Whether taken as cultural artifact or narrative act, or condemned as repressive and masculinist, or celebrated for their liberatory potential, commonsensical notions of nation and nationness have to be rethought to accommodate new forms of life experiences, membership, community and belonging, and new claims made on state and society. Subject of the Nation interrogates Philippine nationness in light of the crisis of the revolutionary Left and the outward movement of Filipinos in the age of globalization. It is specifically concerned with the ways in which global, regional, national, and local developments impact on both individual and collective, public and private levels. It examines the specific, critical interface between self and community in light of the ongoing redefinition of the nation, and asks: What kind of "community effects" or forms of belonging (Balibar 2004,21) and identities are generated by the currently mutating nation-form?
The title of the book plays on the two senses of the word "subject." On the one hand, Subject of the Nation seeks to unpack the assumptions which inform the idea and practice of nationness, and, therefore, takes the nation as its object of inquiry or topic. On the other hand, it is also about subjectivity and subjectification, about ways of producing an enunciating and experiencing body; ways of understanding, addressing, and constructing selfhood; about how one comes to identify herself and live, speak, and act as a national subject and agent of history.
It has been argued that nationalist and activist notions and narratives of collective struggle and political agency are "haunted" by theories of subjectivity, particularly ideologies of individualism (Bose 2003, 6). This is because nationalism and individualism have the same epistemic assumptions: Nations, like individuals, are posited as having an objective existence, and endowed with specific attributes and attitudes encapsulated in their distinctive, place- and climate-shaped "character" (Romani 2002). In fact, nations are often conceived as "a collective individual" and "a collection of individuals" (Handler 1988, 39, cited in Bose 2003, 6), imbued with individuated, autonomous consciousness and agency at once rooted in and going beyond their respective members' capacities and lifetimes, and capable of exercising will and choice to determine their present and future. Nations lend themselves to being apprehended as individual, even as individuals offer themselves as a synecdoche of the national collective (Foster 1991, 253, cited in Bose 2003, 7).

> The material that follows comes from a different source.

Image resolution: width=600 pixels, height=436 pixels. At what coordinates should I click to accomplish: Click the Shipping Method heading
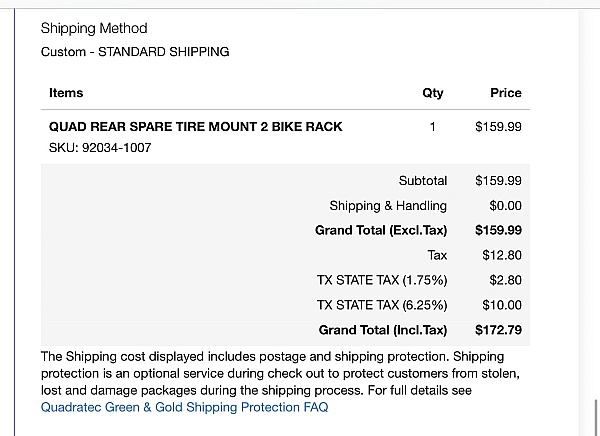coord(94,28)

Although nations and nationalism often rely on the ideology of the unique, free, self-reflecting, and self-determining individual, certain oppositional forms of nationalist struggle actually call into question the coherence, autonomy, and sovereignty of the individual by exposing the individual's self-difference, implication in group practices and dynamics, and partial "subjection" to material, political, and linguistic structures and processes. This book looks into the tensions and contradictions, as well as the limitations and possibilities, inherent in efforts to think through the relationship between individual
striving and collective agency. It analyzes the material conditions which inform the Filipino nation, state, community , and collective action but it is also about how nation, state, community, and collective activism are experienced and actualized by members (and in some cases nonmembers), about how they shape and are in turn shaped by discourses and practices of individuality and personhood. Identity in this book is less a monolithic construction based on an uncritical embracing of race-class-gender categories than a politically and culturally negotiated and contingent marker of the complex and mutually constitutive relationship between self and social being. Far from simply determining or "fixing" identity, material forces also unsettle identity and endow individuals with the power to remake it, and to remake the nation as well, through forms of individual and collective action. The subject of the nation, taken both conceptually and materially, is, therefore, the "site" where global and local ideas, practices, histories, and processes are conceived and lived, as well as the site of political, social, and cultural projects for transformation.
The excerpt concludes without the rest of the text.